Letramento e variabilidade linguística
O modo como as pessoas falam é moldado por múltiplos fatores como: escolaridade, sexo, época histórica, grupo social, localização geográfica, entre outros. Por isso, falantes de um mesmo idioma podem se comunicar de formas bem distintas (Machado, 2024, aula 3).
No entanto, tais diferenças não significam que há um jeito certo ou errado de se falar. É verdade que existe a norma culta, formalizada pela gramática normativa, que deve ser aprendida e respeitada em determinadas situações de comunicação, sobretudo escrita. Mas a noção de variabilidade linguística propõe que as diferenças na fala são um fenômeno natural e, por isso, não devem ser condenadas. Antes, deve-se analisar o contexto e a adequação da variedade usada (Machado, 2025, aula 3).
A professora da disciplina dá um excelente exemplo sobre isso:
“Tem uma historinha que ilustra bem isso, é a de um nordestino que dizia estar com sardade de sua amada, e um fidalgo lhe corrige dizendo que o certo é saudade; ele pensa se for saudade não pode ser da minha Tereza” (Machado, 2025, aula 3, grifos do original).
Portanto, letrar-se não envolve apenas ser capaz de compreender um texto, mas também o reconhecimento da multiplicidade de usos de nossa língua e o entendimento que cada variedade linguística carrega a identidade e a história de seus falantes. O contato com textos que reflitam essa multiplicidade é essencial para expandir a visão de mundo do leitor e prevenir a discriminação contra modos de expressão diferentes.
Letramento crítico e múltiplos letramentos
As práticas sociais de leitura, escrita e uso da língua/linguagem são heterogêneas e definidas socioculturalmente. Nesse contexto, podemos falar em letramentos dominantes e marginalizados.

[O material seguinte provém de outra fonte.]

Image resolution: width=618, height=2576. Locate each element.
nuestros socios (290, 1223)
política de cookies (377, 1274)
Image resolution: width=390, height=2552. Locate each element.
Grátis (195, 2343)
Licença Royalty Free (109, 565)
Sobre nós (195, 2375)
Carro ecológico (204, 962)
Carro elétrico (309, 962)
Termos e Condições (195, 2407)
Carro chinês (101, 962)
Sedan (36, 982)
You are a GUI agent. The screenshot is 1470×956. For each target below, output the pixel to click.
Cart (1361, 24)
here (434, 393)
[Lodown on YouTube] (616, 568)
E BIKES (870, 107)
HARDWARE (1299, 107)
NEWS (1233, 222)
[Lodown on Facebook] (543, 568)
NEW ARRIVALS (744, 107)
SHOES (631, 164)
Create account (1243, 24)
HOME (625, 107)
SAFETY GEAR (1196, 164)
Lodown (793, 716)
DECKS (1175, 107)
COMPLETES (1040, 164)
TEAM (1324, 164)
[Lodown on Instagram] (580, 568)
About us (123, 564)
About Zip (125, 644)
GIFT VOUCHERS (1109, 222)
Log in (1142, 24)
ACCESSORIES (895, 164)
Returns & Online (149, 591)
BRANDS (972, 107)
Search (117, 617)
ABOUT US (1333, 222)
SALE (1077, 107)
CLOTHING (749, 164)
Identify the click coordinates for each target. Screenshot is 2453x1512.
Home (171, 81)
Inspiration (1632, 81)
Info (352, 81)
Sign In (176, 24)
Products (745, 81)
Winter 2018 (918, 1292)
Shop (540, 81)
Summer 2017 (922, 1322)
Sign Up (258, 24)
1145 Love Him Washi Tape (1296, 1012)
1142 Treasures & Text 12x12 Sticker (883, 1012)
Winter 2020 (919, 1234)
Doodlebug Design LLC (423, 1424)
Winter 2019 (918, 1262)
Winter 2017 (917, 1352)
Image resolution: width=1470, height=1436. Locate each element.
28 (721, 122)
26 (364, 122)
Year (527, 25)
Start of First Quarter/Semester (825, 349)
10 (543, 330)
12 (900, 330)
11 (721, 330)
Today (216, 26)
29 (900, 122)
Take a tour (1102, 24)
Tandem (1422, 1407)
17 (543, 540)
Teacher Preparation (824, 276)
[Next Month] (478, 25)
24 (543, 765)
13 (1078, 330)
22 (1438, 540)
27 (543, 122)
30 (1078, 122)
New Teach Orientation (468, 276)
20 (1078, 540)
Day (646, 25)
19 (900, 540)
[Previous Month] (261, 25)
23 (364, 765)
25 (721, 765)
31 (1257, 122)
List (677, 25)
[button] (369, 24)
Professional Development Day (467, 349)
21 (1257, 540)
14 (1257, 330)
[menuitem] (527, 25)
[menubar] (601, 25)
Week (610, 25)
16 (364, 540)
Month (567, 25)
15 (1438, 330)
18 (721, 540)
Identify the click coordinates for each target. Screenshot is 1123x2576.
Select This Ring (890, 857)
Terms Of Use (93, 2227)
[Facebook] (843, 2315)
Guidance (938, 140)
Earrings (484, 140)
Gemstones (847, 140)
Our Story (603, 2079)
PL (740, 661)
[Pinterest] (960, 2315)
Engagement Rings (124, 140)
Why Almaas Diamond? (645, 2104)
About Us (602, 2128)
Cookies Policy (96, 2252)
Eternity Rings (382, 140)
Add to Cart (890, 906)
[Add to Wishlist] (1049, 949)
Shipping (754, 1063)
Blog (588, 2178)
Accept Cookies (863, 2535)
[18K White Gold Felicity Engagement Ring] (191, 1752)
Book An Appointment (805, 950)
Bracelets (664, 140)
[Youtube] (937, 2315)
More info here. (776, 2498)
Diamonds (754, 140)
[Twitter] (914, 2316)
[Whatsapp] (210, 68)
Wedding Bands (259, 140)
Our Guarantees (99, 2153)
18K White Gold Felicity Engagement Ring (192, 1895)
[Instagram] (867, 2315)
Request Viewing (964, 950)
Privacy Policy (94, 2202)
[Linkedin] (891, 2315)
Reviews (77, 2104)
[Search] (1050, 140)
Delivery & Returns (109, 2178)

Os primeiros são aqueles institucionalizados, regulados, controlados e sistematizados, produzidos por especialistas. Já os segundos, por vezes chamados de letramentos “vernaculares” ou locais, originam-se na vida cotidiana e nas culturas locais (Rojo, 2008).
Diante das transformações recentes, como a globalização, o avanço das tecnologias digitais e as mudanças nas formas de comunicação, torna-se fundamental rever os letramentos dominantes, sobretudo os escolares, pois esses novos contextos exigem o desenvolvimento de novos letramentos. Dentre eles, destaca-se o letramento voltado para a multisemiose, que não abarca apenas o texto escrito, mas uma multiplicidade de modalidades de linguagem, como imagens estáticas, vídeos, músicas etc. (Rojo, 2008).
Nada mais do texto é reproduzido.